The present study explores whether specific subgroups of patients could be identified based on Chronic Pain Acceptance Questionnaire scores. A battery of self-report questionnaire was used to assess acceptance of pain, self-compassion and psychopathology in 103 participants with chronic pain, from Portuguese health care units.
K-Means cluster were performed and the results supported three subgroups of patients (low acceptance subgroup; high acceptance subgroup; intermediate subgroup with activity engagement near to the mean and low willingness to pain).

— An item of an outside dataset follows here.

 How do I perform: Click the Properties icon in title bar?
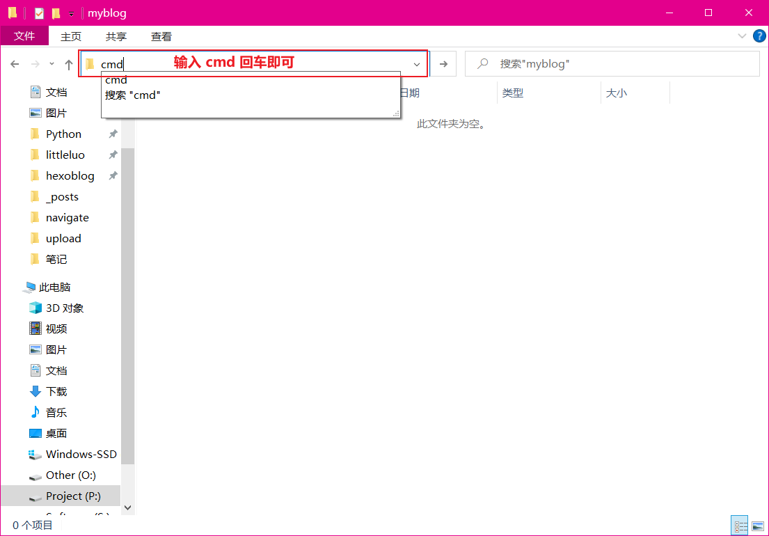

One-way ANOVA's showed that the three subgroups identified differed significantly from each other on psychopathology and self-compassion. Results indicated that the intermediate subgroup presented less depression and stress, compared with the low acceptance subgroup. In what concerns self-compassion, the low acceptance subgroup reported higher self-judgment, isolation and over identification, compared with the intermediate subgroup. These subgroups also differed from each other in common humanity and mindfulness. Implications and clinical utility of the results were discussed, suggesting the increase of willingness to pain as an important key in chronic pain interventions. Copyright © 2010 John Wiley & Sons, Ltd.
Key Practitioner Message:
• Findings suggest the buffer effect of activity engagement in chronic pain on psychopathology;
• The expressive relation between activity engagement and self-compassion in chronic pain;
• The presence of an intermediate subgroup of patients suggests that the increase of willingness to pain may add unique benefits in the treatment of chronic pain.